El aparato represivo del Estado se ha sofisticado. Ya no se trata solamente de vigilancia y detenciones arbitrarias, sino también de una estrategia sistemática de silenciamiento. Los periodistas independientes son acosados, los activistas son vigilados, los opositores políticos son detenidos sin debido proceso y se promueve el exilio como única salida posible para quienes disienten. La represión es selectiva, pero constante; no necesita de ejecuciones ni cárceles masivas: le basta con el control absoluto de los medios, la criminalización de la protesta y el miedo instalado en cada barrio, en cada escuela, en cada lugar de trabajo.

El estallido social del 11 de julio de 2021 fue una muestra clara de que el silencio impuesto durante años está comenzando a resquebrajarse. Miles de ciudadanos, en decenas de localidades, salieron a las calles a exigir libertad, comida y un cambio. Lo hicieron sin líderes visibles, sin financiamiento externo, sin armas: solo con la voz. La respuesta del gobierno fue brutal. Arrestos masivos, juicios sumarísimos, condenas desproporcionadas, y una campaña propagandística para deslegitimar las protestas como «maniobras del enemigo». Pero esa reacción no logró lo que buscaba: no disipó el hartazgo, sino que lo multiplicó.

Una de las mayores tragedias del modelo cubano es el exilio forzado de su juventud. Las nuevas generaciones, formadas con altos niveles educativos, no encuentran oportunidades ni horizontes en su propio país. Muchos optan por arriesgar sus vidas en rutas migratorias peligrosas para llegar a Estados Unidos, México, o cualquier otro destino que les ofrezca una posibilidad de construir un futuro digno. Esta fuga masiva de talento, energía y esperanza es el mayor fracaso del régimen: cuando una revolución expulsa a sus propios hijos ha perdido toda legitimidad.

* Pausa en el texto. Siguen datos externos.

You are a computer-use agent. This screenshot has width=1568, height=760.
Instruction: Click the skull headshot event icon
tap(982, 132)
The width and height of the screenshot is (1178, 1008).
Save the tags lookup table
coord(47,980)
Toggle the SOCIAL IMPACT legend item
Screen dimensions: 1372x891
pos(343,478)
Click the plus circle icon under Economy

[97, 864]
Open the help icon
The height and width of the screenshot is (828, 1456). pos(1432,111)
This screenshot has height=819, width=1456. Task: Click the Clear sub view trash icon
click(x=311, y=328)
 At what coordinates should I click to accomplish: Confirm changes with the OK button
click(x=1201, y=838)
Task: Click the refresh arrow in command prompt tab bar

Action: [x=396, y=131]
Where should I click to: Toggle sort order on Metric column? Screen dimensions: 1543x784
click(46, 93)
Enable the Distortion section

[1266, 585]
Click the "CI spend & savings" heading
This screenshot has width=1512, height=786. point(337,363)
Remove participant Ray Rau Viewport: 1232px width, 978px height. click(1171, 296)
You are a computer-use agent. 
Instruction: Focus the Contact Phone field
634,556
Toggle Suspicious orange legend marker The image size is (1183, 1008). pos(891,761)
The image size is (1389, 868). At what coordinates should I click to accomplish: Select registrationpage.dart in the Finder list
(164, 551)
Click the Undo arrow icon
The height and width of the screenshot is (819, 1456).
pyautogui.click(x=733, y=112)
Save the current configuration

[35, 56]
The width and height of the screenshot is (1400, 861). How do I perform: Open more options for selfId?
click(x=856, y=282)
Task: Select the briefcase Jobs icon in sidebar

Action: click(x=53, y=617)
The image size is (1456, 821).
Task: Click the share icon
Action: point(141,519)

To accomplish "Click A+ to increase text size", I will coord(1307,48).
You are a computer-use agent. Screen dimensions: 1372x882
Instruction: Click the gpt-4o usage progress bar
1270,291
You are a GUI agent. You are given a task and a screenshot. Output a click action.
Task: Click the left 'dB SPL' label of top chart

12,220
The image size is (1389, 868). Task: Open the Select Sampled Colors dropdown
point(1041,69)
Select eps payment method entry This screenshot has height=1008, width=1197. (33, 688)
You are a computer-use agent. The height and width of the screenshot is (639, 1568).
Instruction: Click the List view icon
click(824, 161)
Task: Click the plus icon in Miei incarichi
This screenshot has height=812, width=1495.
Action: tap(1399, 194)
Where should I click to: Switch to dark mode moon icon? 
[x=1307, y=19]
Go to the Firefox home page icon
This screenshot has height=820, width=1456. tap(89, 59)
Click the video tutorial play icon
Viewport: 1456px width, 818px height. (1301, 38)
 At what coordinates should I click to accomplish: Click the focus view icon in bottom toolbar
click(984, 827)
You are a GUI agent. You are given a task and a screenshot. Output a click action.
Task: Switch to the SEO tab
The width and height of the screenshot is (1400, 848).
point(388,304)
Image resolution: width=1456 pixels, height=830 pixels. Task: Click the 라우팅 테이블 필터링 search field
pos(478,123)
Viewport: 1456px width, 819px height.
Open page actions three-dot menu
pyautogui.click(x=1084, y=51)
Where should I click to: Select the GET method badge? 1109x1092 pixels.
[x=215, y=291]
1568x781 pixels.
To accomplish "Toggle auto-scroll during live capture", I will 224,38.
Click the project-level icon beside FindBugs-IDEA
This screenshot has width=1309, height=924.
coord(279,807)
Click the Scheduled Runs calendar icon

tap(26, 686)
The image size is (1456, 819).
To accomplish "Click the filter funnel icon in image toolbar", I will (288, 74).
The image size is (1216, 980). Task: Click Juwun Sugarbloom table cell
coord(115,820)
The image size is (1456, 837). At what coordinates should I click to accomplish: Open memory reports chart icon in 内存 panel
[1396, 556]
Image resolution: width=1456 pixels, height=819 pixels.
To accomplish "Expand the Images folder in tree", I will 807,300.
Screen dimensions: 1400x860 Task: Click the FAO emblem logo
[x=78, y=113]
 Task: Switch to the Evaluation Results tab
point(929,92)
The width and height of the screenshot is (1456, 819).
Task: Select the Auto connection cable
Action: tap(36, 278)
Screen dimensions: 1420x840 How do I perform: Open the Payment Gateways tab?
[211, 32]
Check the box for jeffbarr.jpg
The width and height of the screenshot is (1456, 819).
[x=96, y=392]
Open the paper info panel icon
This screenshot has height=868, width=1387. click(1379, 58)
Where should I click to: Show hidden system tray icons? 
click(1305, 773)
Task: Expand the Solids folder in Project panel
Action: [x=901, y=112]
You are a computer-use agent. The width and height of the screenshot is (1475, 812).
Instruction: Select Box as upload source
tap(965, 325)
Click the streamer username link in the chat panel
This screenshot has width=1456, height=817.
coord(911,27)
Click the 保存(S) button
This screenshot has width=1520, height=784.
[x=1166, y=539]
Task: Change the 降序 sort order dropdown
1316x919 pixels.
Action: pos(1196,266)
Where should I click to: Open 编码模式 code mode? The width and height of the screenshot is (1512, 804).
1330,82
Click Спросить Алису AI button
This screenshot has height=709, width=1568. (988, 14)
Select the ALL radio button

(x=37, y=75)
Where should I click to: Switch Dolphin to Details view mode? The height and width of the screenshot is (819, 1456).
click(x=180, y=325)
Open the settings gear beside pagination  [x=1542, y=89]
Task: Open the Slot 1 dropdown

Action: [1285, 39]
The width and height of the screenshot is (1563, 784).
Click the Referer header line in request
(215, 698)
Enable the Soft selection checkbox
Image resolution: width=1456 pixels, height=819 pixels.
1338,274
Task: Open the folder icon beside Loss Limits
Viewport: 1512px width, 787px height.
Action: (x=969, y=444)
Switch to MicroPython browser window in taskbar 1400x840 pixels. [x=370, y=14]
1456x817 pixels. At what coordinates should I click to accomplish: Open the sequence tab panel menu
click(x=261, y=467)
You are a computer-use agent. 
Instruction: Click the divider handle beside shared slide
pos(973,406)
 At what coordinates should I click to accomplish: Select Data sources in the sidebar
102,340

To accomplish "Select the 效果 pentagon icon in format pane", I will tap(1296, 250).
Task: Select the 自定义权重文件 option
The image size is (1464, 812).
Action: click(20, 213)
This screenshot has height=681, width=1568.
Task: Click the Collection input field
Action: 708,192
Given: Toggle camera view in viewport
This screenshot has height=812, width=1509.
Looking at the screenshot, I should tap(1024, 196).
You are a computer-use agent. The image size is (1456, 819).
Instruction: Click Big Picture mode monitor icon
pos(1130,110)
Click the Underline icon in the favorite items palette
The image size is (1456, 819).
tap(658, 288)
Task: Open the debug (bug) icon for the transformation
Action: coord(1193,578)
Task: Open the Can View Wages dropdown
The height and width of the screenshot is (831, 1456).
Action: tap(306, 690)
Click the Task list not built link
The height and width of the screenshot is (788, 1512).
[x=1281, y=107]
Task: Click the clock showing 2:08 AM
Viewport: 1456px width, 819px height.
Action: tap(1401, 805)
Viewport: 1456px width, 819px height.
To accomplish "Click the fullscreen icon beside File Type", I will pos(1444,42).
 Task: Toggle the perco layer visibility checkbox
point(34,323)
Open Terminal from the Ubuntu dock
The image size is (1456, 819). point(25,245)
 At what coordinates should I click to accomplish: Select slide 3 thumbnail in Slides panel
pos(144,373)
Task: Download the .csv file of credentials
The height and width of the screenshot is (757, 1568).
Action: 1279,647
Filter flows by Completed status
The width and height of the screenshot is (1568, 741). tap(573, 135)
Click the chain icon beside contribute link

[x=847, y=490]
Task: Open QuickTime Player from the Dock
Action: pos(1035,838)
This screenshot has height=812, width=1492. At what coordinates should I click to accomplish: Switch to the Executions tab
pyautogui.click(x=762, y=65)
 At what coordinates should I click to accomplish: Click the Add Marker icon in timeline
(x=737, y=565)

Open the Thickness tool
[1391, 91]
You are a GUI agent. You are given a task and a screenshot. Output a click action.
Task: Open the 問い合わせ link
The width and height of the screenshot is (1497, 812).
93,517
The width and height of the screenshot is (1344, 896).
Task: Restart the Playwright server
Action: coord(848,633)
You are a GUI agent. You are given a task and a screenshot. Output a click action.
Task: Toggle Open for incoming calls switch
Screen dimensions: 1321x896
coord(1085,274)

A esto se suma la desconexión entre la élite política y el pueblo. Los dirigentes viven alejados de la realidad, protegidos por privilegios y rodeados de un discurso que repiten sin convicción. Hablan de soberanía mientras los hospitales colapsan, de justicia social mientras crece la desigualdad, de dignidad mientras millones deben mendigar lo que antes era básico. La revolución, en sus orígenes, prometía justicia, educación, salud, soberanía y participación. Hoy apenas ofrece control, precariedad y resignación.

A diferencia de otros contextos en América Latina, donde las transiciones han sido posibles a través del diálogo político, en Cuba esa posibilidad parece lejana. El Partido Comunista —único legal— no da señales de apertura, y cualquier intento de apertura democrática es catalogado como contrarrevolucionario. Sin embargo, la historia demuestra que ningún sistema puede sostenerse indefinidamente sobre la represión y el control absoluto. La urgencia del cambio no es un capricho ideológico: es una necesidad histórica, moral y humanitaria.

Ese cambio no implica una renuncia a los logros que pueda haber alcanzado la revolución en materia educativa o sanitaria. Significa, más bien, dejar de utilizar esos logros como excusa para justificar lo injustificable. Significa abrir espacios reales de participación, permitir elecciones libres y plurales, liberar a los presos políticos, garantizar la libertad de prensa, y reformar profundamente un modelo económico que ha condenado a generaciones enteras a la miseria.

Cuba ya no puede seguir postergando su derecho al porvenir. Cada día que pasa bajo este régimen es un día perdido para millones de cubanos que merecen una vida mejor. No se trata de imponer un modelo extranjero ni de negar la historia de lucha de su pueblo. Se trata de reconocer que el proyecto actual ha fracasado, y que solo el cambio democrático, con justicia, libertad y dignidad, puede ofrecer un nuevo comienzo.

La pregunta ya no es si el cambio es posible. La verdadera pregunta es: ¿cuánto más puede resistir un pueblo que ha sido condenado a sobrevivir sin voz, sin opciones y sin futuro?